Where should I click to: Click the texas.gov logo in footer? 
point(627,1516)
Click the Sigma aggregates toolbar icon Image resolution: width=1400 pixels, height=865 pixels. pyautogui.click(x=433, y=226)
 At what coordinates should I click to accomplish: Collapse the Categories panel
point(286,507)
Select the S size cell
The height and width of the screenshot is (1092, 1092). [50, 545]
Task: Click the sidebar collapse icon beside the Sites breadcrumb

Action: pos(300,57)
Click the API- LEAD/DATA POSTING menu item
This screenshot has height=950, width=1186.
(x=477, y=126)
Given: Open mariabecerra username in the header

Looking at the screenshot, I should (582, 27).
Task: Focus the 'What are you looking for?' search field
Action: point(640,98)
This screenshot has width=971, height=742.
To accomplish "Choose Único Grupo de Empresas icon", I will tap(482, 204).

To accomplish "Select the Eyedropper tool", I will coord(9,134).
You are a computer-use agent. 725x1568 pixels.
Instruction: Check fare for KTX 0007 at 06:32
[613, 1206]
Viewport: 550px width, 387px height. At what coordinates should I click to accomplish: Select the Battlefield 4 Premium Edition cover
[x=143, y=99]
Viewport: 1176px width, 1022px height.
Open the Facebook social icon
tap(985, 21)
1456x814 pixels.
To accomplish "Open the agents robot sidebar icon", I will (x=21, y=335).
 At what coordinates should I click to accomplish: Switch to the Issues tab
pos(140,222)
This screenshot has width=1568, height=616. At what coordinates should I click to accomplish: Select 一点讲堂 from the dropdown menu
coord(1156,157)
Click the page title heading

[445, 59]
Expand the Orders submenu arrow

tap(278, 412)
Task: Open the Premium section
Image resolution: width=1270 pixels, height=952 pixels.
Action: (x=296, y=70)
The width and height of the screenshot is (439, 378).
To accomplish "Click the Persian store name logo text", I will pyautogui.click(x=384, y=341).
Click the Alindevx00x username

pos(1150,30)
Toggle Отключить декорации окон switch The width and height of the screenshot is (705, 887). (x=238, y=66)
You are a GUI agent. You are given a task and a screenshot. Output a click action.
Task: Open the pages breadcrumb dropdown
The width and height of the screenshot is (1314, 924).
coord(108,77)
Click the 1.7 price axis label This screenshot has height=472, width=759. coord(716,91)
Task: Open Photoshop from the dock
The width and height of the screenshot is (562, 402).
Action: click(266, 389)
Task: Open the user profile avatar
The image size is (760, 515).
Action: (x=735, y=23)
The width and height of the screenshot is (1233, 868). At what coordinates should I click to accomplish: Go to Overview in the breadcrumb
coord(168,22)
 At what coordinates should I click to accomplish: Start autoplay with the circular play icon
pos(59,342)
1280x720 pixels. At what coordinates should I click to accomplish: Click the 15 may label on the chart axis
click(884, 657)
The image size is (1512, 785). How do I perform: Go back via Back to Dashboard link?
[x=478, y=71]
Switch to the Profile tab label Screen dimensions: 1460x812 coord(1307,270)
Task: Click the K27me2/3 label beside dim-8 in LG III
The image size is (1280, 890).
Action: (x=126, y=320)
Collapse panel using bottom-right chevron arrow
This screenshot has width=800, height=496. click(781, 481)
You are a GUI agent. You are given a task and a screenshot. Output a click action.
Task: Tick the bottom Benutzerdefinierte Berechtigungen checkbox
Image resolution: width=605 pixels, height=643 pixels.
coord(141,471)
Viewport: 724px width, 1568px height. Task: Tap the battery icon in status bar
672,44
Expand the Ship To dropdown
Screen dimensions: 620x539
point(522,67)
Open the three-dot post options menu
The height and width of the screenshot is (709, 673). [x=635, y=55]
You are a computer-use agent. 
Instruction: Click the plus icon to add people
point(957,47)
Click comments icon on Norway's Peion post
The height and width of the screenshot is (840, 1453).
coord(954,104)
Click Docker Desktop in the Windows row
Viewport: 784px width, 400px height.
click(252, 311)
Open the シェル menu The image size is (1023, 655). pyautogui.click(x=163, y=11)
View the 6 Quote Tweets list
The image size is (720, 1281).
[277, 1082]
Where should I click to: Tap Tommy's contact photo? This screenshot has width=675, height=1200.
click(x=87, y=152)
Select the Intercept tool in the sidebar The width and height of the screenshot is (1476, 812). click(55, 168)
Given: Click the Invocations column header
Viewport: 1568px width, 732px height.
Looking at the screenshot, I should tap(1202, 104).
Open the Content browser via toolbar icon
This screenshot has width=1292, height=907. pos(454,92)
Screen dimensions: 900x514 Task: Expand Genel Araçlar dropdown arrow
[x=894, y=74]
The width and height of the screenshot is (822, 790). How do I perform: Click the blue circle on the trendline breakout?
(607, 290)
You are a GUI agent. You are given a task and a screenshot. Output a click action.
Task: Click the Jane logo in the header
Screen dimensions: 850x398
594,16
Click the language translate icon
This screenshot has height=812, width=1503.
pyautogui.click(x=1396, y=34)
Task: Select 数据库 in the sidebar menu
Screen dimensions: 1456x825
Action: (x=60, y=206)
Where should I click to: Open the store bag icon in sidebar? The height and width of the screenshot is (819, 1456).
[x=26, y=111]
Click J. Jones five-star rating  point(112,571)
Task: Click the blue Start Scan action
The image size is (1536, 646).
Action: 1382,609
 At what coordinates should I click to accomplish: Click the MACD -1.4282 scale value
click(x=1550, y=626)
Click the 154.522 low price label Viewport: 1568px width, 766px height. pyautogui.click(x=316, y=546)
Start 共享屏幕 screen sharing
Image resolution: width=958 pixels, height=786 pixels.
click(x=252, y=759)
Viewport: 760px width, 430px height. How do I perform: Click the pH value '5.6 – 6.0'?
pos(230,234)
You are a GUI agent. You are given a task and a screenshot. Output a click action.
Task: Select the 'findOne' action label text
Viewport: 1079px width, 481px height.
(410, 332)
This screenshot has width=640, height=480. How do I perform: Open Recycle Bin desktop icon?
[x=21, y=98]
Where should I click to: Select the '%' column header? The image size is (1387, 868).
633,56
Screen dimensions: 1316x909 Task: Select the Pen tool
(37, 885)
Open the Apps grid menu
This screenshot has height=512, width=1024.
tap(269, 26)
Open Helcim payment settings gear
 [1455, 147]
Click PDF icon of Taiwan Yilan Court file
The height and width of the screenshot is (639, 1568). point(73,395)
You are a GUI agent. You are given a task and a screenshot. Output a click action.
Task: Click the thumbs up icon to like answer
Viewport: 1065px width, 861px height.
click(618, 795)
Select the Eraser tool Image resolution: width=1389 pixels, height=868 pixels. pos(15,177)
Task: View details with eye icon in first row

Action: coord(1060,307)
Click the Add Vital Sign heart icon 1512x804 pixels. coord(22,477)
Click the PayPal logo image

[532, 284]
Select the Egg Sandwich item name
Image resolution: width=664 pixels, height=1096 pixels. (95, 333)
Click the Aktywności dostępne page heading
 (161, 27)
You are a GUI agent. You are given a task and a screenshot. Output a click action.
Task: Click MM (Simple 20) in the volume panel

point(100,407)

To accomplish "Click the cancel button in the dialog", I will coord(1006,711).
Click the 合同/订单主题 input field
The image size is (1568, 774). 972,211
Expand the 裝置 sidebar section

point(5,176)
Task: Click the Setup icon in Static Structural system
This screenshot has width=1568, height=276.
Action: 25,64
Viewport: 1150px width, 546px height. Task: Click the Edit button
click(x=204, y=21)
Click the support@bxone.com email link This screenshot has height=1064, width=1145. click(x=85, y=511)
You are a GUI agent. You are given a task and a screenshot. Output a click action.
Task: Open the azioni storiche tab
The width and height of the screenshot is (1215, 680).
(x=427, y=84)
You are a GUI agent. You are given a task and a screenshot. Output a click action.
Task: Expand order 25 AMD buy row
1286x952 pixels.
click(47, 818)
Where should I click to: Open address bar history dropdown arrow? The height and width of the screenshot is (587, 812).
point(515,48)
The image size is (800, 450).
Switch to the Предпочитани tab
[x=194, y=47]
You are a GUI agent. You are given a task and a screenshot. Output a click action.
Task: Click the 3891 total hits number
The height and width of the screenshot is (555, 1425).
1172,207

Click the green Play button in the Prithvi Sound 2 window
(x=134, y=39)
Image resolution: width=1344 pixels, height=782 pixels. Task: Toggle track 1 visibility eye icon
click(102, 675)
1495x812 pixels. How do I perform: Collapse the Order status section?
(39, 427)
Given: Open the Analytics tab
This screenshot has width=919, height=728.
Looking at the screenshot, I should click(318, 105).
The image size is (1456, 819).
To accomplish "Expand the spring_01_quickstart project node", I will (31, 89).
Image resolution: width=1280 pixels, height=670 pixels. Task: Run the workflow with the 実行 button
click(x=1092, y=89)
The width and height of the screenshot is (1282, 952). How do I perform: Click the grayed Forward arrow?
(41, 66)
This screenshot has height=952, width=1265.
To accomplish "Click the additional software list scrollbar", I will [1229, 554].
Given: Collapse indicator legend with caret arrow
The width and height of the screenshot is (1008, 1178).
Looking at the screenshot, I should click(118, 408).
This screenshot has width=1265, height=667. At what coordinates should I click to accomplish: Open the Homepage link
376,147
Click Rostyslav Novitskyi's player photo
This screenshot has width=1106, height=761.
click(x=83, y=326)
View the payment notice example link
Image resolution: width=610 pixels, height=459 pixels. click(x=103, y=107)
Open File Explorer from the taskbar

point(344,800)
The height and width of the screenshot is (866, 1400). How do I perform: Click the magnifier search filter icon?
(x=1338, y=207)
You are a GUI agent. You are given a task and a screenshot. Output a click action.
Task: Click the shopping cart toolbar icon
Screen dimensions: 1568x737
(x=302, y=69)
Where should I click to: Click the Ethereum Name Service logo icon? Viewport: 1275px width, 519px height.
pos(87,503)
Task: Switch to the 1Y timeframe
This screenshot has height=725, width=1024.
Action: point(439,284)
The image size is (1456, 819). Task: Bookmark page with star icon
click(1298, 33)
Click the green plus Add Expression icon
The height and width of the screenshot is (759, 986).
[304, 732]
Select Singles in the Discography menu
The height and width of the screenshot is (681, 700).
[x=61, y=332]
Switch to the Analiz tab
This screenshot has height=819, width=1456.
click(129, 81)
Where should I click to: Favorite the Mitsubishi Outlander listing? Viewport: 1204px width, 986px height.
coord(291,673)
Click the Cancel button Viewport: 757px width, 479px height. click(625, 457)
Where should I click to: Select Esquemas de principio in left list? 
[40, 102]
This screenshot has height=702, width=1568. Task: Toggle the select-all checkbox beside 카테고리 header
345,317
--------------------------------------------------
EXERCISE TASK: Could you set out the lines starting with the one containing "Image resolution: width=1344" and going on through the one containing "click(x=1092, y=89)" as a Markdown table, with a Row column numbering them and a Line column holding each one, leaving out any blank lines?

FULL SOLUTION:
| Row | Line |
|---|---|
| 1 | Image resolution: width=1344 pixels, height=782 pixels. Task: Toggle track 1 visibility eye icon |
| 2 | click(102, 675) |
| 3 | 1495x812 pixels. How do I perform: Collapse the Order status section? |
| 4 | (39, 427) |
| 5 | Given: Open the Analytics tab |
| 6 | This screenshot has width=919, height=728. |
| 7 | Looking at the screenshot, I should click(318, 105). |
| 8 | The image size is (1456, 819). |
| 9 | To accomplish "Expand the spring_01_quickstart project node", I will (31, 89). |
| 10 | Image resolution: width=1280 pixels, height=670 pixels. Task: Run the workflow with the 実行 button |
| 11 | click(x=1092, y=89) |